The SEC filed its first up-the-ladder enforcement action since the passage of Sarbanes-Oxley on Sept. 23, 2004. The wrongdoer: John E. Isselmann Jr., former general counsel of Portland, Ore.-based Electro Scientific Industries Inc. (ESI). His misconduct: participating in a scheme to artificially inflate ESI's quarterly numbers.
Ironically, Isselmann himself was the one who blew the whistle on the company. But the SEC believes--despite a weak attempt to stop the misconduct and ultimately reporting the illegal activity five months later--his noble effort came a little too late.
The SEC claims Isselmann failed to notify ESI's audit committee, board of directors and auditors when senior executives decided to eliminate benefits for employees in Japan, Taiwan and Korea, and apply the money to the company's bottom line. This allowed the equipment-manufacturing company to report a profit--a net income overstated by 28 percent--rather than a loss, for its third quarter results in 2002.
But Isselmann wasn't present when senior management made the decision, and he claims his CEO didn't consult him beforehand. When Isselmann learned that the company wanted to eliminate benefits in Asia, he consulted Japanese counsel, who informed Isselmann the act would be illegal. Although Isselmann claims he attempted to raise the legality issue in a meeting, he says the company's CFO cut him off. Isselmann didn't press the issue, and the company filed the incorrect results.
Although Isselmann ultimately reported the misconduct and resigned from ESI in August 2003, the SEC still decided to take action against him--an act some experts believe to be a warning signal sent out by the SEC to all general counsel.

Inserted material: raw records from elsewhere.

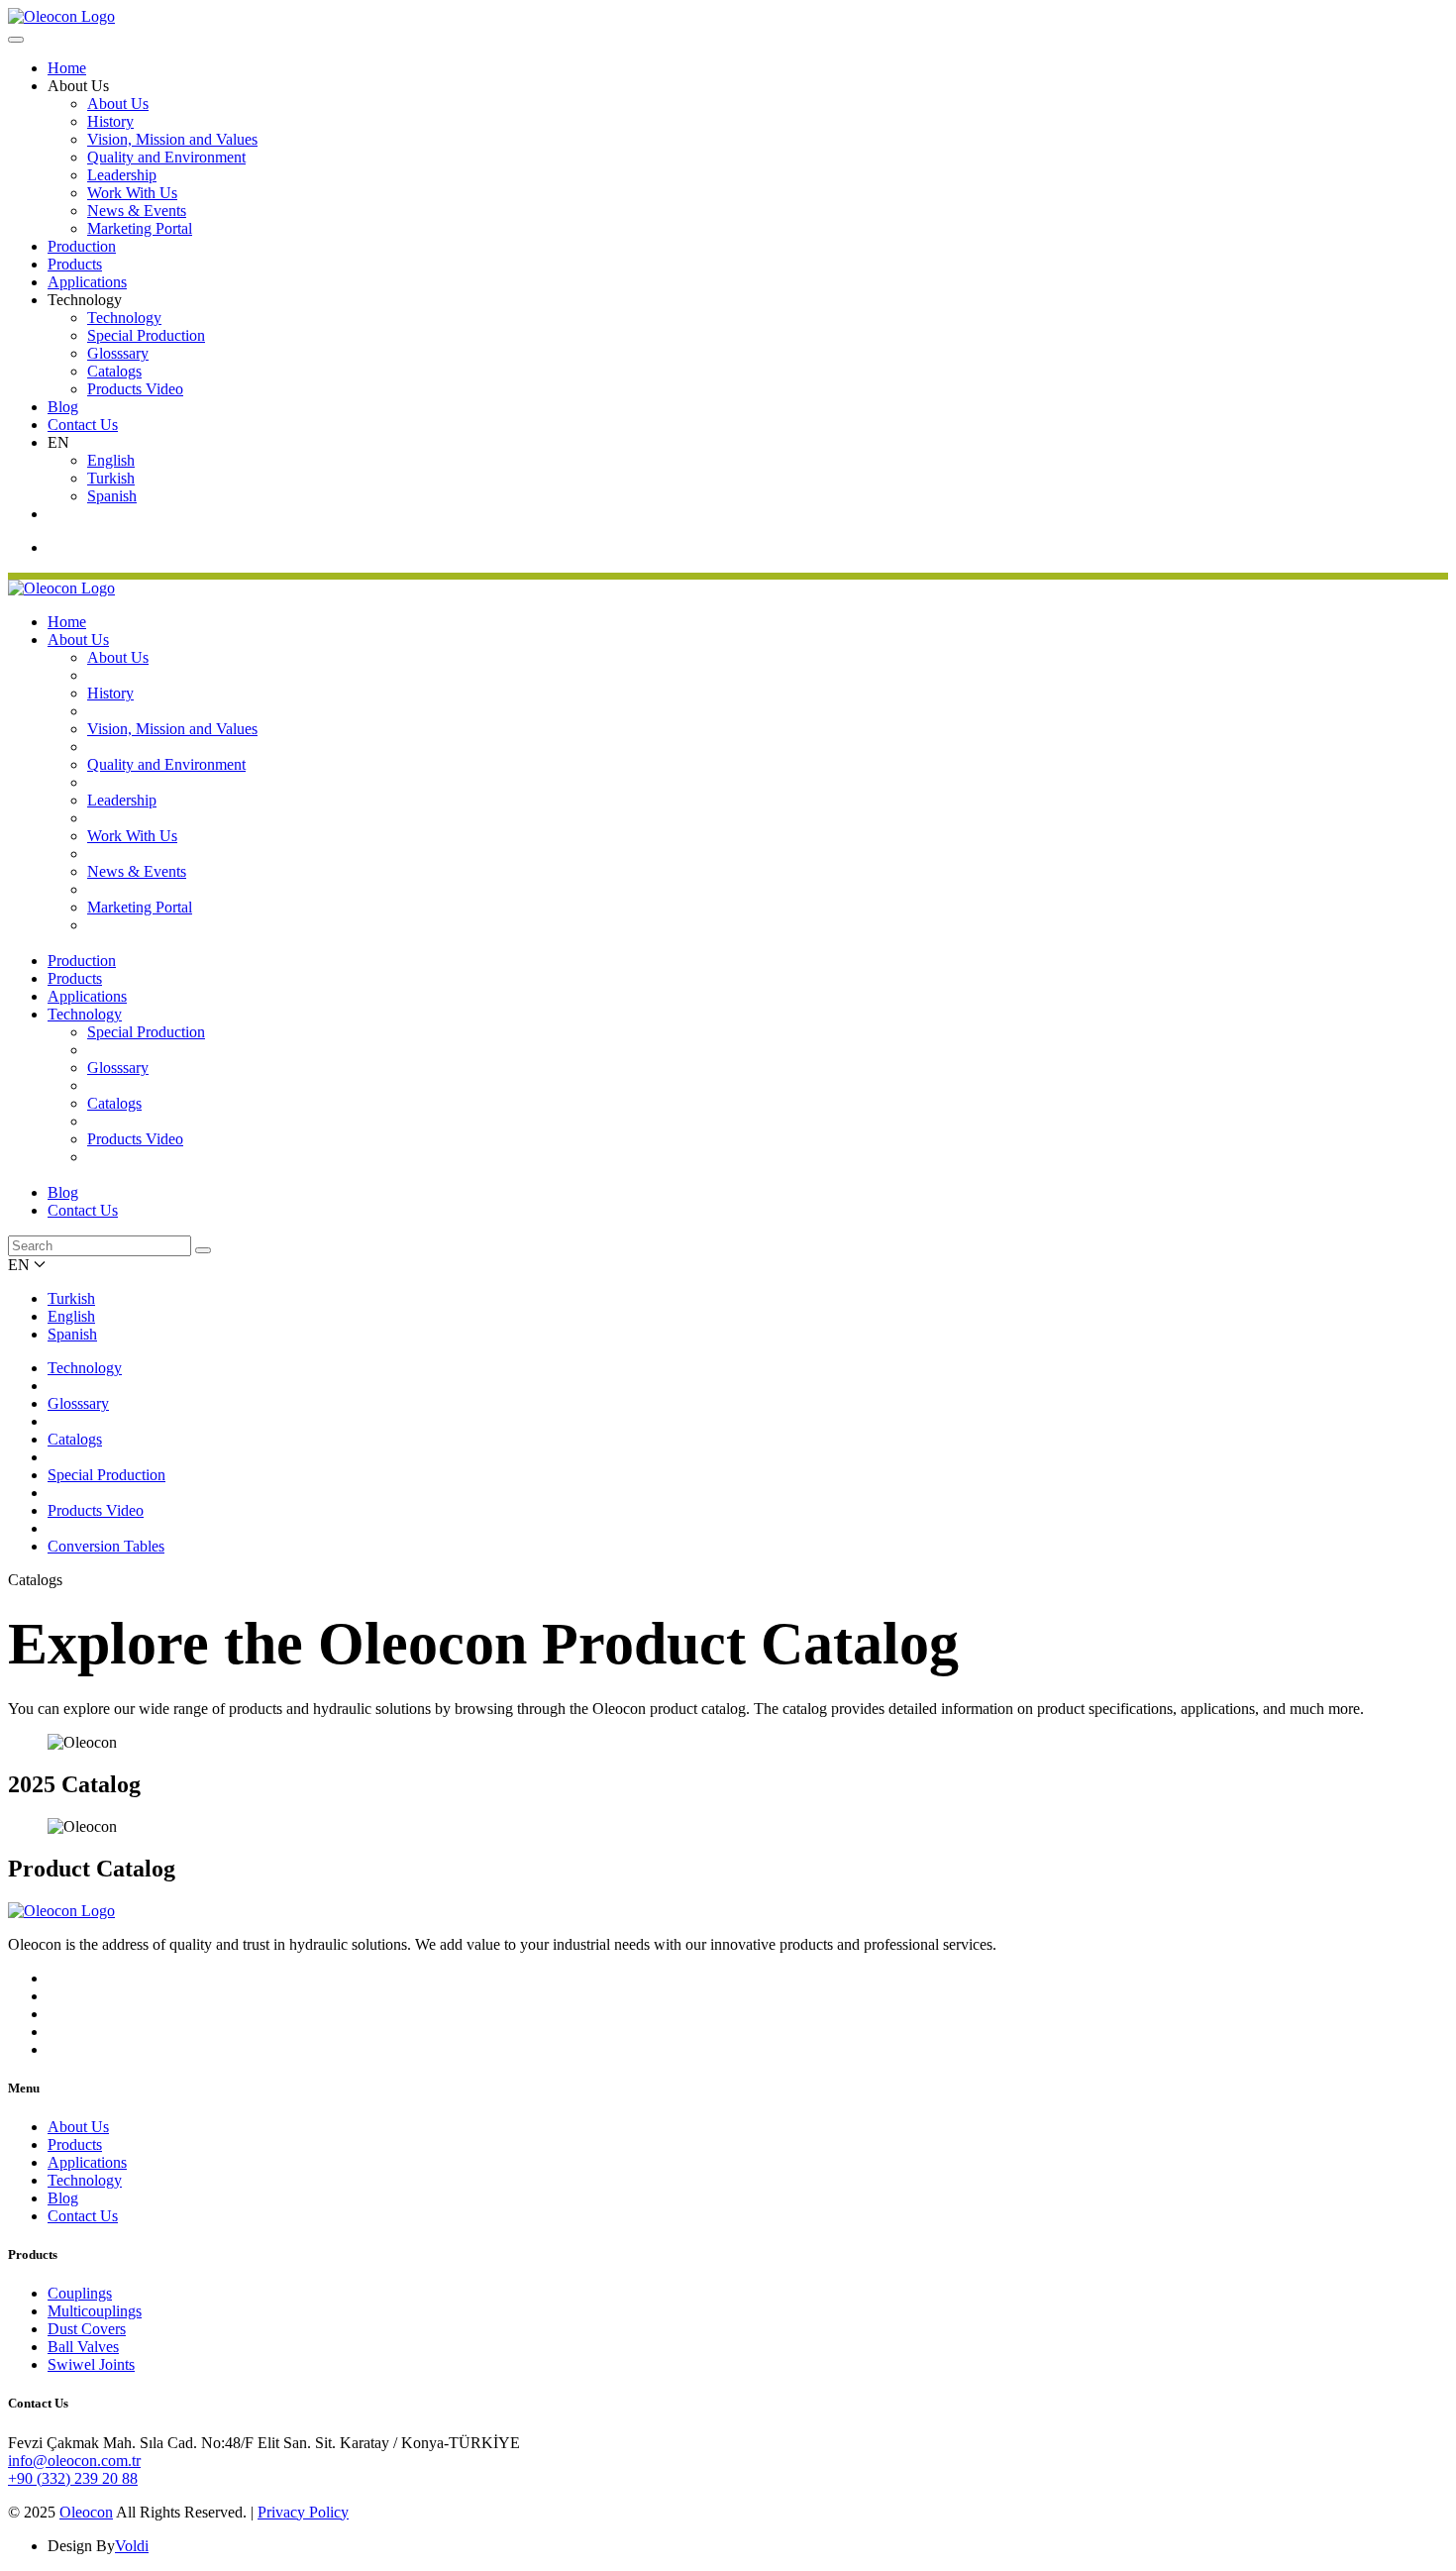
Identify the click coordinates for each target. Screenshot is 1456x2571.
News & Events (136, 210)
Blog (63, 406)
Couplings (80, 2293)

"In the past, the SEC seems to have been pretty understanding of the pressures on in-house and outside counsel in cases like this," says Christopher Barry, partner in Dorsey & Whitney's Seattle and Toronto offices. "And enforcement actions against lawyers have been rare. The Isselmann case may be a signal that the SEC is going to scrutinize the actions of lawyers a lot more carefully."
Barry believes this case is a good example of the pressures GCs face when working for a hard-driving, goal-oriented CEO who wants to control the information that is given to the board.
"Almost everyone would agree that in-house counsel owes a duty not to knowingly permit management to present false information to the audit committee or the board," he says. "I'm sure that in retrospect, all concerned wish Isselmann had spoken up as soon as he knew about the problem. But if he had done so, I think there's a pretty good chance he would have been fired."
Isselmann recently settled with the SEC--agreeing to pay a $50,000 civil penalty and consenting to a cease-and-desist order. He is currently looking for another job.